— Start SOURCE —

But all those things take time that is not spent running your program. On average, you can do pretty well. But it's still overhead. As you get farther along in your JIT, optimization algorithms get trickier and trickier, your heuristics, more complex. You will eventually hit the wall, and need to spend more time doing JIT'ing than doing real work to make optimizations to some code. This happens to every single JIT, of course. This is why they try to figure out which code to optimize. But even then, you may find there is too much of it.

Because of this, the languages are slower, it's just the overhead of better JIT algorithms, not slower code. In practice, you hope that you can optimize enough code well enough that nobody cares, because the ruby code takes 8ms, and the C code takes 5ms.

For example: Almost all of the allocations and copying can be optimized, but depending on the language, the algorithms to figure out what you can do safely may be N^3.

Also, PyPy is still pretty young in its life cycle (in this iteration of PyPy:P) for folks to say that they can make stuff much faster if they only had a few things. It really needs a very large set of production apps being rin by a very large set of folks for quite a while to see where the real bottlenecks still are. Past a certain point, you run out of optimization algorithm bullets. The way compilers get the last 20% is by tuning the algorithms for 10 years.

— End SOURCE —

### PROBLEMS TO SOLVE
a - Could you write out the stretch of the JIT passage from "Because of this, the" through "code takes 5ms."?
b - Which numerically stated lengths of time does the JIT passage mention?

— Start DATASET RECORDS —

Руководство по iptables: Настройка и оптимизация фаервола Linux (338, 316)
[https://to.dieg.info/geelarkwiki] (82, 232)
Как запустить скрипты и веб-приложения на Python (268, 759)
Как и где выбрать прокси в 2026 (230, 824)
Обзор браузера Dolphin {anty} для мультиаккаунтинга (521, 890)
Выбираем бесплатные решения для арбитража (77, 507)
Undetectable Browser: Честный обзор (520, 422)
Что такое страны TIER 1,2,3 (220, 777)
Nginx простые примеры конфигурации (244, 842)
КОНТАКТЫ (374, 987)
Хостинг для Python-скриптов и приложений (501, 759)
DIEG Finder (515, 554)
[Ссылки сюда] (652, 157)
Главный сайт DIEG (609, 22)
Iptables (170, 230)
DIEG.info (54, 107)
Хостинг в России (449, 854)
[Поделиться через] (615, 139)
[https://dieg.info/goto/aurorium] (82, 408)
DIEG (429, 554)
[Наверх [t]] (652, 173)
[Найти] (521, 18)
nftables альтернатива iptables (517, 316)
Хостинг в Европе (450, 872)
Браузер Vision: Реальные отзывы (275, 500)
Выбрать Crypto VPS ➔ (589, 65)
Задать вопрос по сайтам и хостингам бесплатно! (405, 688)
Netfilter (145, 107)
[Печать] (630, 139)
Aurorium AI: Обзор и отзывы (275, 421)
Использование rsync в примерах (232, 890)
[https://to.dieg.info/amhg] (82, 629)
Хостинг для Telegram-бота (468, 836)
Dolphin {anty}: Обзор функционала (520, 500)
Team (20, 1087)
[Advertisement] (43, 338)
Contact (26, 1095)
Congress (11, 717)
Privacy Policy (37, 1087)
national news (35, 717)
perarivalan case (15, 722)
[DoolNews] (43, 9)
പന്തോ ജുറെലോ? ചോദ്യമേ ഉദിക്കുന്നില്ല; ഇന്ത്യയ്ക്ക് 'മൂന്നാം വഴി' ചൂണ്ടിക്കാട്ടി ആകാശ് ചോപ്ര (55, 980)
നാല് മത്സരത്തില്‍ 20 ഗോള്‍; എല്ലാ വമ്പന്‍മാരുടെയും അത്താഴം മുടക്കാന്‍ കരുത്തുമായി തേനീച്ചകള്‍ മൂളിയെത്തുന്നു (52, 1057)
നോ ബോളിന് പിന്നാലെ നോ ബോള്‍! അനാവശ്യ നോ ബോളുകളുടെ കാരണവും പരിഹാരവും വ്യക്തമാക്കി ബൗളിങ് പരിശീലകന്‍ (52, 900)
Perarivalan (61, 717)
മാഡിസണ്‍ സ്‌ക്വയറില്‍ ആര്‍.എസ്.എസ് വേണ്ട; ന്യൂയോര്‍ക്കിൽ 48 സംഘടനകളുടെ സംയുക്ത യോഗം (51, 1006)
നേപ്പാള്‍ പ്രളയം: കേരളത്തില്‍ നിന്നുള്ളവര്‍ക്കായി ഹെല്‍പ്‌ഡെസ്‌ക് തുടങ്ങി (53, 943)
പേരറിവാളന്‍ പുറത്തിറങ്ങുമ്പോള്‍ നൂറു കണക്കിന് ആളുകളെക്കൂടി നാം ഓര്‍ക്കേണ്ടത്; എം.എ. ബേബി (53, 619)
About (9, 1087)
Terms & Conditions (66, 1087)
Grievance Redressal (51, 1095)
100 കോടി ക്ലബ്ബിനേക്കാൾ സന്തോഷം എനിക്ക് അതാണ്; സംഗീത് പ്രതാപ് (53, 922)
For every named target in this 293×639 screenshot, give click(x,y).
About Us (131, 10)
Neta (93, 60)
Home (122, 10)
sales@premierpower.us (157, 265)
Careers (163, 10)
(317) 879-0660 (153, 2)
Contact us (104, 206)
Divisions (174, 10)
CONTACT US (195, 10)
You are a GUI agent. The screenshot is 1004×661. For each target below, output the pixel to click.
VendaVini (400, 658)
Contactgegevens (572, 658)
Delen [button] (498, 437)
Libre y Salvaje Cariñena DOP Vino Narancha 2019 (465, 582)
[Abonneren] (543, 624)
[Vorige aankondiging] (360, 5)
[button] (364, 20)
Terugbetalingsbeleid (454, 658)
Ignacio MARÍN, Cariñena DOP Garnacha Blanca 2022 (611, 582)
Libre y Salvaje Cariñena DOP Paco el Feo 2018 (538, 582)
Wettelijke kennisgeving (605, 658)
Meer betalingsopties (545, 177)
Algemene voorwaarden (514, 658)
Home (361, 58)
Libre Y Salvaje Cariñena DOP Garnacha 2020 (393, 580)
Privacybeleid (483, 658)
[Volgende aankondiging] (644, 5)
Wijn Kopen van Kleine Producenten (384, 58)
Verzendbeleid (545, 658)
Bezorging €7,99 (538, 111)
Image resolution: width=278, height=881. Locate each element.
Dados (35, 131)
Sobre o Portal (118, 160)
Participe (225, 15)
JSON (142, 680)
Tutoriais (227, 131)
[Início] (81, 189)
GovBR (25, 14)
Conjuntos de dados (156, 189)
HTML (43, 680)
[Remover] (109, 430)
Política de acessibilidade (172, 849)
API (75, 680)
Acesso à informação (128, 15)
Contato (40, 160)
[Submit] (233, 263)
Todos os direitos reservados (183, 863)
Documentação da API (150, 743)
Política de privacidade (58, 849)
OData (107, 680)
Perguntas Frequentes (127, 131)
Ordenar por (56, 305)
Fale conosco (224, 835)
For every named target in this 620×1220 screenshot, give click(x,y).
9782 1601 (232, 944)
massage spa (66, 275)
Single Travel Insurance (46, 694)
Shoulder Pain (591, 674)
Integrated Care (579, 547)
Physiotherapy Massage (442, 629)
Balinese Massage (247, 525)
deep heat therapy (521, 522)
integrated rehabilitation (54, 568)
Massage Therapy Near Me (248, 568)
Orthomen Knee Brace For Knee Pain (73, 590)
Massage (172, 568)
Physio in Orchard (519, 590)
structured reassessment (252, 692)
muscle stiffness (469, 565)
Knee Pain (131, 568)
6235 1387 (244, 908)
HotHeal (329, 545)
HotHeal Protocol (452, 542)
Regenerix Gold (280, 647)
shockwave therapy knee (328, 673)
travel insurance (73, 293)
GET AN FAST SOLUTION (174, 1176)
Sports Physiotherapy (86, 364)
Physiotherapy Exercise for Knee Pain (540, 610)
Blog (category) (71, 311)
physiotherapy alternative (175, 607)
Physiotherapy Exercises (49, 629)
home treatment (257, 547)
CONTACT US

— End DATASET RECORDS —

### OUTPUTS IN ORDER
a -
Because of this, the languages are slower, it's just the overhead of better JIT algorithms, not slower code. In practice, you hope that you can optimize enough code well enough that nobody cares, because the ruby code takes 8ms, and the C code takes 5ms.

b - 8ms, 5ms, 10 years